Many weeks ago, I ducked the heady chore of a conceptual column with that greatest bar past-time: haiku! Sure, it's technically a thousands-of-years-old Japanese art form specifically devoted to nature. (If it deals with man or man-made things, it is called senryu.) But to me, haiku begins with a fresh pint and ends with me slaloming my car down the road aiming for Tri-Delt sisters in Mudd hip-huggers. Also my haiku frequently talks about spanking.
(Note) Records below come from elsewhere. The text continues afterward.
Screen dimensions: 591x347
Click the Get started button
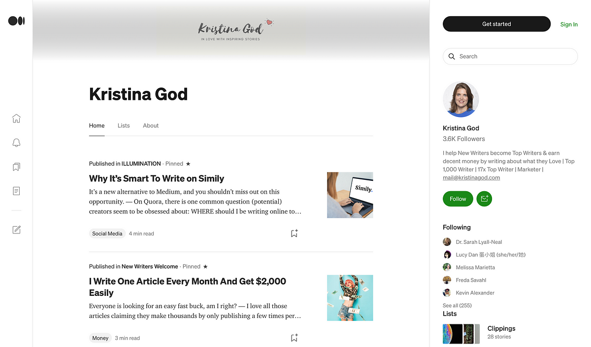point(496,24)
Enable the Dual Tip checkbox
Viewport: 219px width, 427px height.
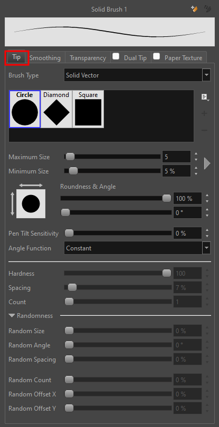click(116, 56)
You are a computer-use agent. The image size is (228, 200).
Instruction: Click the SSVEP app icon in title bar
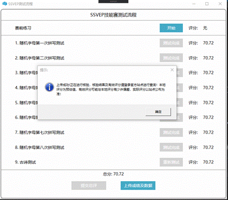tap(4, 3)
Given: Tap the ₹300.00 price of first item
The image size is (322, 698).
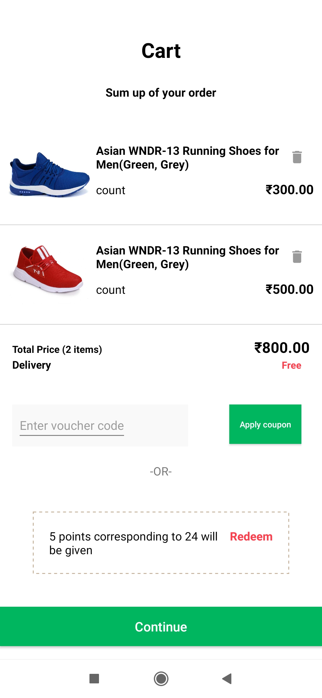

Once again, in lieu of a well-reasoned and diligently crafted column, I visit upon readers the muddled ramblings of a man counting out syllables with his fingers in a sticky, mouldering bar. Here are the latest thoughts on the December 1 episode of Raw straight from the International Centre for Haiku Development (Jakarta).

Pre-Match Show
Is that Ashley Judd
On the Next Generation?
She should have stayed there

Triple H
I
Triple H irks me
So much that there aren't enough
Syllables for it
II
Oh wait, there are: that
Donkey-felching job-proof dull
Son of a whore! There.

I
When Triple H shows
On screen, the closed-captioning
"Audience" says, "Ooh!"
II
So that's the source of
His fan-base: people who can't
Hear his long promos

Dudleys Promo and Dudleys v. Three-Minute Warning
In Dudley logic,
Clothes equal titles. Just keep
Them away from dogs

Bubba did a nice
Flipping armbar. There's hope for
His bulbous ass yet!

The 3-D is still
Easily the coolest tag
Finisher ever

Bubba's "crotch-elbow" —
A desperate bid for cheers....
It ain't workin', dude

Screw all these "hot" tags!
Where are the limp, fishy tags?
Wait for Test's match, Jeb

Trish v. Ivory
Trish's finisher
Has a name I forgot. How
About, "Often Missed"?

Trish's forearms suck
She'd miss hitting the mat if
It weren't beneath her

Breasts so inflated....
If they lay on their bellies,
Could I dribble them?

Lance Storm
Lance, you wrestle well,
But I never, ever, need
To see your nuts' shape

Mere half Boston crab....
An underachiever, huh?
Do a whole crab, Storm!

Batista
How do I spell his
Name? Does it have a U? Who
Cares — he's low mid-card

Batista's tits are
Hanging low. Perhaps this is
Why Flair's helping him

Batista reminds
Me of Clouseau's assistant
Cato. Don't ask why

He's like Mr. Bond.
"Batista. Dave Batista.
I'll have a beer — stirred."

Booker v. Jericho and Booker/Goldust v. Jericho/Christian
Jericho's music
Just makes him sound like the King
Of Collectibles

Val Venis stops all —
Then restarts all, at all times.
The Dusty "Middle"

Go Booker T! Shit
Curry! Shit curry! Damn. All
Those germs for nothing....

Goldust goes crazy!
He's like an ass afire! Well,
It is his gimmick....

What's this? A really
Good match on Raw? How long have
I been at this bar?

Bar Interlude...
I can't write haiku anywhere other than a bar. It just seems dishonest. I inherited this tradition from a friend who one day covered every coaster in his local bar with a different original haiku. I don't aspire to this level of production, because I frankly do not run a monthly bar tab costly enough to cover a bar's monthly electric bill — something else that this friend of mine often did. He's since stopped drinking and become much less fun. Also, he doesn't speak to me anymore because my idea of fun still occasionally involves writing haiku in bars. Perhaps the fact that we live 200 miles away from each other also factors in somewhere.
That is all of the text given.